§ Passage for review

______________________________

Integrating UAS, AAM in urban airspaces

Testing the feasibility of urban air mobility management systems paves the way for more complex trials.

UAS in urban airspace.
Photo credit: Cranfield University

European project AMU-LED is carrying out testing to manage airspace traffic, and check the safety, interoperability, and feasibility of advanced air mobility (AAM). The first trial takes place at Cranfield University, UK, followed by trials in the Netherlands and Spain.

Soon, city-dwellers can expect a variety of unmanned aerial systems (UAS) in their airspace, transporting patients to hospitals, helping tackle fires, or simply delivering parcels. This vision of urban air mobility (UAM), making use of different UAS, will help people travel faster and more efficiently with unmanned air taxis, and researchers say it will happen in a few years.

Testing scenarios in urban environments

An enabler for UAM is U-space, an air traffic management framework enabling safe and secure integration of drones based on high levels of digitalization and automation.

The system’s more automated than current air traffic control, with less human interaction and the capacity to handle more flights simultaneously.

The AMU-LED project is a very large-scale demonstration (VLD) project funded by the SESAR Joint Undertaking under the European Union’s (EU) Horizon 2020 research and innovation program. AMU-LED will demonstrate the safe integration of manned and unmanned aircraft through U-space, with the goal of realizing increasingly sustainable smart cities. A key step is performing flight demonstrations in urban environments.

The project uses large electrical vertical take-off and landing (eVTOL) platforms for passenger and cargo transport, combined with smaller UAS performing delivery of goods and medical supplies, surveillance, or support for emergency services in demos.

The different locations allow testing the most efficient way to exchange information between actors. The project also tests two concepts for unmanned traffic management architectures. Exchanged data includes real-time tracking data about the drone’s position; conflict avoidance prior to and during flight; and provision of weather and communication, navigation, and surveillance (CNS) data.

Project ready for take-off

“After having carried out an impressive amount of work, where our consortium devised and implemented cutting edge concepts of operations for UAM, prepared futuristic yet round-the-corner use cases such as air commute shuttle or last-mile parcel delivery, and integrated innovative unmanned traffic management services, at last we are ready for take-off,” says Pablo Menéndez-Ponte Alonso, project leader UTM of NTT DATA Spain that coordinates the European consortium of 17 different entities taking part in the AMU-LED project. There were six demonstrations throughout summer 2022: Cranfield (UK), Amsterdam (NL), Enschede (NL), Rotterdam (NL), and Santiago de Compostela (SP). Throughout these demonstrations the project team gathered data to enable the project to draw results for the further development of U-space, providing information on the most efficient way U-space can enable UAM while providing a safe, impactful, and viable solution for smart cities.

______________________________

§ Assigned task A
Answer these questions from the passage on the AMU-LED project.
(i) Where does the project's first trial take place?
(ii) Which body funds the AMU-LED project?
(iii) How many entities make up the European consortium that NTT DATA Spain coordinates?
§ Assigned task B
Write out the part of the passage on the AMU-LED project that starts with "An enabler for" and goes on through "more flights simultaneously.", matching its wording word for word.

(Collected data)
______________________________

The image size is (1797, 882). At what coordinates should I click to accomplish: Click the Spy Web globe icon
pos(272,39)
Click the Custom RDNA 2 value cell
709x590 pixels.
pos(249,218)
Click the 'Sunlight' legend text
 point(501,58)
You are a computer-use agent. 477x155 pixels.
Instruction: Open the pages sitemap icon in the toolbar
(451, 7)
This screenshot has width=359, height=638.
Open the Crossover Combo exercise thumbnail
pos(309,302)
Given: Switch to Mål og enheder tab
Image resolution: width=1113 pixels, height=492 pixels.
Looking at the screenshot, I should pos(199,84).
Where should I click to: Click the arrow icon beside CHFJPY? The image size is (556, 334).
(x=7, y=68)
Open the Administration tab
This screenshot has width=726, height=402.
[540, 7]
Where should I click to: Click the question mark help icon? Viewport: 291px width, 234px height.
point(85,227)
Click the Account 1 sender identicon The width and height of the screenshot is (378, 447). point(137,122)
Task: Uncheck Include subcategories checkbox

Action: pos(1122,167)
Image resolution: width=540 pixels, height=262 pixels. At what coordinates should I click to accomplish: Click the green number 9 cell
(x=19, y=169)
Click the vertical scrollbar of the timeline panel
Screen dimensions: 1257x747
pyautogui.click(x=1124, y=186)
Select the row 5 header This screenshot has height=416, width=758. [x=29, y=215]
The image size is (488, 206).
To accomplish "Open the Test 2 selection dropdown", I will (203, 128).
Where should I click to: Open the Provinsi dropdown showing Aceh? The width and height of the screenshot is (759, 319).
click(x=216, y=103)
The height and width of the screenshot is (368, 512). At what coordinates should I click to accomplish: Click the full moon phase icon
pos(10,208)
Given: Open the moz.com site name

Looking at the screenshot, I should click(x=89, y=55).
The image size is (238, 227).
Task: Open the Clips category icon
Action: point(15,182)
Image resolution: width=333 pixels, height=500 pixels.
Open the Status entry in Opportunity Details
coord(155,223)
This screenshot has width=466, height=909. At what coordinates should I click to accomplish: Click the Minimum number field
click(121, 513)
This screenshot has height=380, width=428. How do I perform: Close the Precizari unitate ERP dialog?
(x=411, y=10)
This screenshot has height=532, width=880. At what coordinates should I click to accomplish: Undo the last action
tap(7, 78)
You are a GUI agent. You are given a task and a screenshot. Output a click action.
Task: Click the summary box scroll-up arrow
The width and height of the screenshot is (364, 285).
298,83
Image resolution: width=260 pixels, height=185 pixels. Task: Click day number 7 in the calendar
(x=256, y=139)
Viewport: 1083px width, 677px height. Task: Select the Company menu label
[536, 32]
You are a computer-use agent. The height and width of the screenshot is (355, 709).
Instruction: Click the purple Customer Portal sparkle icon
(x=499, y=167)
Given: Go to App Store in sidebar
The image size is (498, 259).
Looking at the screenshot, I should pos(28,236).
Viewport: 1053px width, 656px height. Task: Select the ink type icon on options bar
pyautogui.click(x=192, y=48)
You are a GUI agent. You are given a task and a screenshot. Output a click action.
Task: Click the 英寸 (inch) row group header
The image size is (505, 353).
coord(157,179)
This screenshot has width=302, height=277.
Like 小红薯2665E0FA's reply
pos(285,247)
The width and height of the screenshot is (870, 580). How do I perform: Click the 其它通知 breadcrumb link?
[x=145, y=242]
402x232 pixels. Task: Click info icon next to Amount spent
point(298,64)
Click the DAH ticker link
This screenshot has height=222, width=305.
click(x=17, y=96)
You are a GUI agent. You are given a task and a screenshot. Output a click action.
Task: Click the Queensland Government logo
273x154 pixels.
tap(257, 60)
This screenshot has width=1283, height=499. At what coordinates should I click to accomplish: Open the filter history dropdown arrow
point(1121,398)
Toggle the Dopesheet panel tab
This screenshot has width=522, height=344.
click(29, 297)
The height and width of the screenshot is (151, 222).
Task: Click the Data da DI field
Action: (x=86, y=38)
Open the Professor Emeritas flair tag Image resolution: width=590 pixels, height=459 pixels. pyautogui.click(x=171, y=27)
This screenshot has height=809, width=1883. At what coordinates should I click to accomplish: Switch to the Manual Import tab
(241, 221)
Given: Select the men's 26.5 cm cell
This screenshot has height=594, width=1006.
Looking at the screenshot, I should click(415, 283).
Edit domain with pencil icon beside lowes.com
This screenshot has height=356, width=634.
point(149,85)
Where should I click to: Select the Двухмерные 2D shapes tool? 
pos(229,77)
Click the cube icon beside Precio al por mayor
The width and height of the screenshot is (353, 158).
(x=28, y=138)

______________________________

§ Your solution A
(i) Cranfield University, UK
(ii) The SESAR Joint Undertaking, under the European Union's Horizon 2020 research and innovation program
(iii) 17

§ Your solution B
An enabler for UAM is U-space, an air traffic management framework enabling safe and secure integration of drones based on high levels of digitalization and automation.

The system’s more automated than current air traffic control, with less human interaction and the capacity to handle more flights simultaneously.